Records drawn from a dataset
_ _ _ _ _

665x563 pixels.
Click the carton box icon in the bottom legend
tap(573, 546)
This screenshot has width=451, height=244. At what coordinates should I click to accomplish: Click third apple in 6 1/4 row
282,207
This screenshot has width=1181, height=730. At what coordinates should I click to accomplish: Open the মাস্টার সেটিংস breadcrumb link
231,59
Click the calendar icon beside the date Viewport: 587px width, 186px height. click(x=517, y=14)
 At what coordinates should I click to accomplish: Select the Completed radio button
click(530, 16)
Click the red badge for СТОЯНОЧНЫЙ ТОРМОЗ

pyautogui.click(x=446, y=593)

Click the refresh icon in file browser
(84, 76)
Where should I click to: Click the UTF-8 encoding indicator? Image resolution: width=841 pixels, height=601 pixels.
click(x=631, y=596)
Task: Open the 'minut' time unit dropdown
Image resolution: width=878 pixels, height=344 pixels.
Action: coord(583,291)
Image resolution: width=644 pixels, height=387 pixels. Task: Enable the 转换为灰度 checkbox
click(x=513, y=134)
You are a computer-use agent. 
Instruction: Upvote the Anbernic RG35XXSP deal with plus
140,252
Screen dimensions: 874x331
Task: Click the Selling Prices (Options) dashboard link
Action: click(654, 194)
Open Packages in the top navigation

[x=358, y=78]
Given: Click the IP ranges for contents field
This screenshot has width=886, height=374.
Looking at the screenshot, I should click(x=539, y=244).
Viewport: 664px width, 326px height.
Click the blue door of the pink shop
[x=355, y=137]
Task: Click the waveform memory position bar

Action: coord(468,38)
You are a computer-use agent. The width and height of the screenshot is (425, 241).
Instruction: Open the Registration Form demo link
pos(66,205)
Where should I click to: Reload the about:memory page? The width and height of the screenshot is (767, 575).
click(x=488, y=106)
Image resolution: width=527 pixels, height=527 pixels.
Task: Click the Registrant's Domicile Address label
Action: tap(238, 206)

_ _ _ _ _

:: WHAT TO PRODUCE ::
Please type the entries above out again exactly.

:: ANSWER FOR THE TASK ::
665x563 pixels.
Click the carton box icon in the bottom legend
tap(573, 546)
This screenshot has width=451, height=244. At what coordinates should I click to accomplish: Click third apple in 6 1/4 row
282,207
This screenshot has width=1181, height=730. At what coordinates should I click to accomplish: Open the মাস্টার সেটিংস breadcrumb link
231,59
Click the calendar icon beside the date Viewport: 587px width, 186px height. click(x=517, y=14)
 At what coordinates should I click to accomplish: Select the Completed radio button
click(530, 16)
Click the red badge for СТОЯНОЧНЫЙ ТОРМОЗ

pyautogui.click(x=446, y=593)

Click the refresh icon in file browser
(84, 76)
Where should I click to: Click the UTF-8 encoding indicator? Image resolution: width=841 pixels, height=601 pixels.
click(x=631, y=596)
Task: Open the 'minut' time unit dropdown
Image resolution: width=878 pixels, height=344 pixels.
Action: coord(583,291)
Image resolution: width=644 pixels, height=387 pixels. Task: Enable the 转换为灰度 checkbox
click(x=513, y=134)
You are a computer-use agent. 
Instruction: Upvote the Anbernic RG35XXSP deal with plus
140,252
Screen dimensions: 874x331
Task: Click the Selling Prices (Options) dashboard link
Action: click(654, 194)
Open Packages in the top navigation

[x=358, y=78]
Given: Click the IP ranges for contents field
This screenshot has width=886, height=374.
Looking at the screenshot, I should click(x=539, y=244).
Viewport: 664px width, 326px height.
Click the blue door of the pink shop
[x=355, y=137]
Task: Click the waveform memory position bar

Action: coord(468,38)
You are a computer-use agent. The width and height of the screenshot is (425, 241).
Instruction: Open the Registration Form demo link
pos(66,205)
Where should I click to: Reload the about:memory page? The width and height of the screenshot is (767, 575).
click(x=488, y=106)
Image resolution: width=527 pixels, height=527 pixels.
Task: Click the Registrant's Domicile Address label
Action: tap(238, 206)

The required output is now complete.